Opt-in would hugely limit the amount of material - possibly to the point where AI research becomes unviable for many applications.
This would impact pure research and other use cases which are likely to be of benefit to society as a whole.
Copyright was created with clear legal limitations (albeit that those limitations are often being eroded by corporate interests).
The "natural" state of man is without copyright and it's imposition isn't a moral right - it's a legal trade-off that should carefully weigh up cost vs benefit.
> Opt-in would hugely limit the amount of material - possibly to the point where AI research becomes unviable for many applications.
Not necessarily a bad thing. If your tools require widespread breaking of existing laws, your tools are broken.

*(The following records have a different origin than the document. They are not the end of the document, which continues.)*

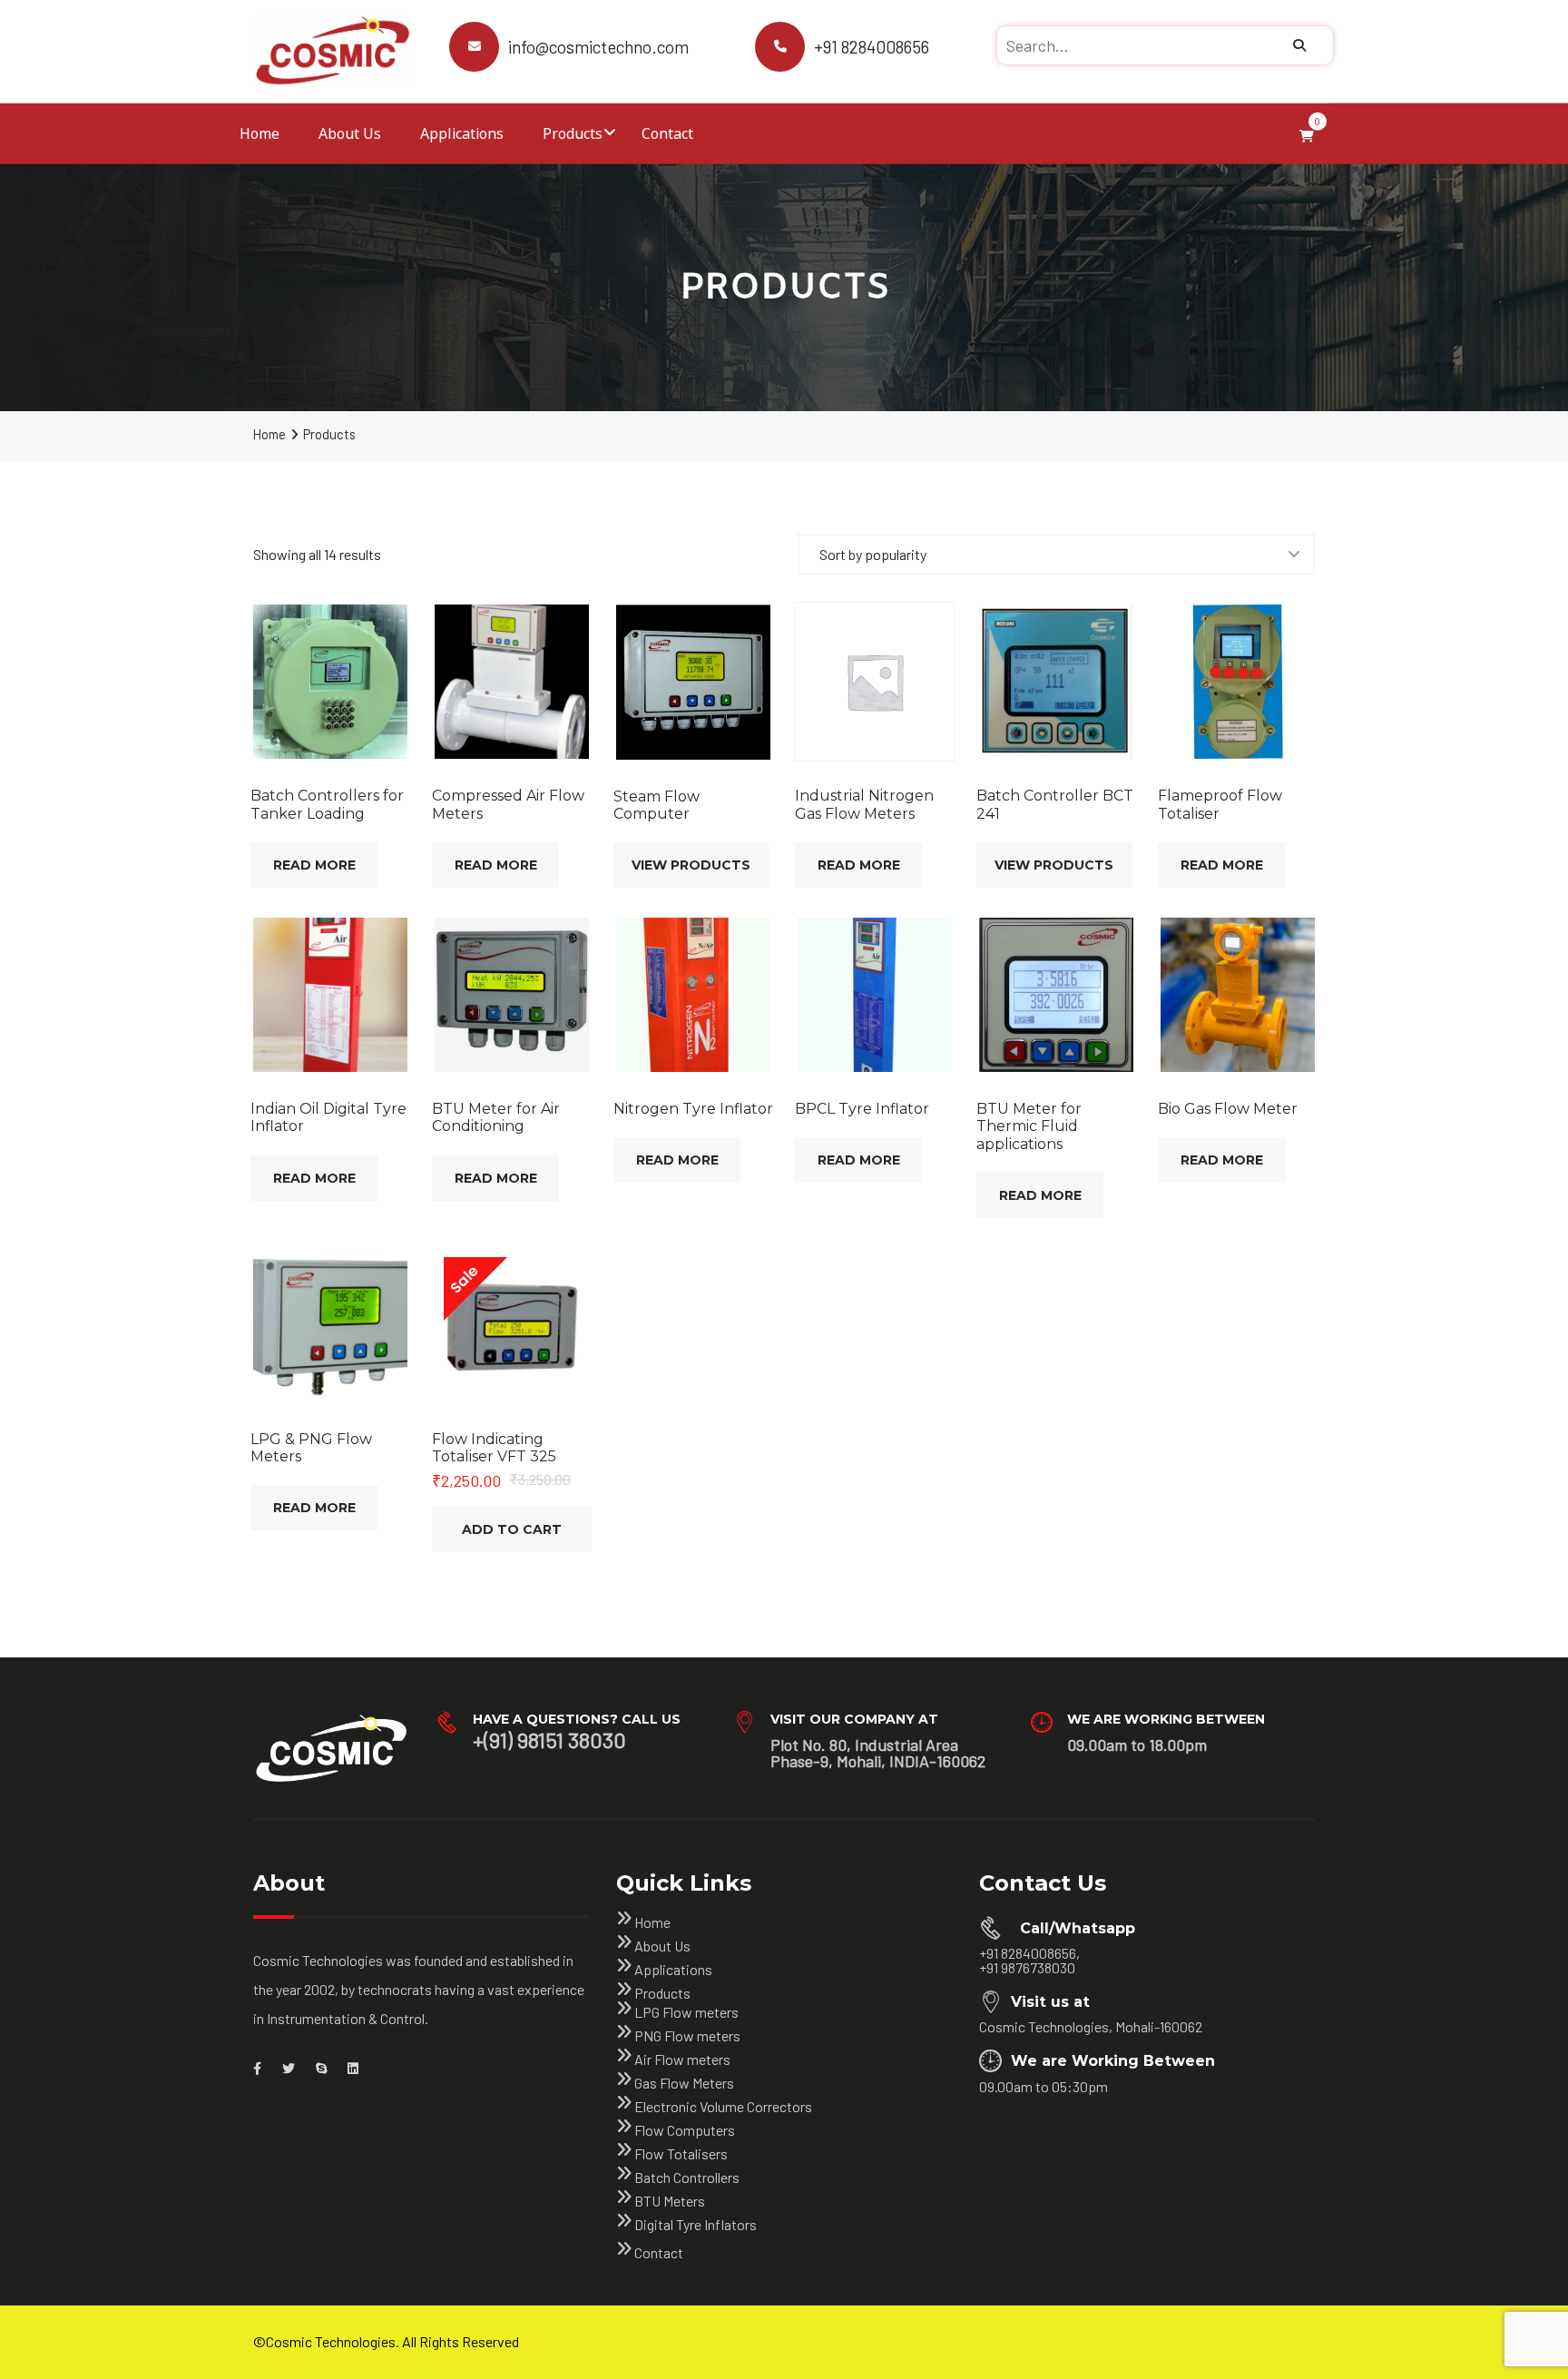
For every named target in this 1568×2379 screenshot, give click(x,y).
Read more (314, 865)
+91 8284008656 (871, 46)
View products (691, 865)
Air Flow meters (682, 2059)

> it's a legal trade-off that should carefully weigh up cost vs benefit.
Cost: Loss of millions of jobs which are suddenly invalidated by the loss of copyright. Less content overall being created.
Benefit: AI can freely consume what content is left.
I think the cost is far too high.
EDIT: I'd also point out that the "natural" state of man is no laws at all - ownership of goods is enforced with only your strength of arms. I really don't want to live in that kind of world.
Copyright (see the copious evidence that training is not respecting copyrights or licenses across the latest commercial machine learning algorithms).
The same law you brought up? Laws which are written into national treaties?
Regardless of your beliefs about copyright and how it should be changed (or abolished), it is not just the law of the land, it is the law of the world.
They are indeed indulged into the AI hype and are hardly contributing anything other than trampling over the copyright of digital artists and running everything to zero.
There is nothing fair use about training on a copyrighted image, code, music and have the model output contain 90% of the original training content verbatim and call it 'AI'.
I'd think it's more comparable to compression. No one would argue that a jpeg or mp3 file can't contain a reasonable representation of the original because it is smaller.
Are you criticising the entire field of study - or just some uses of it?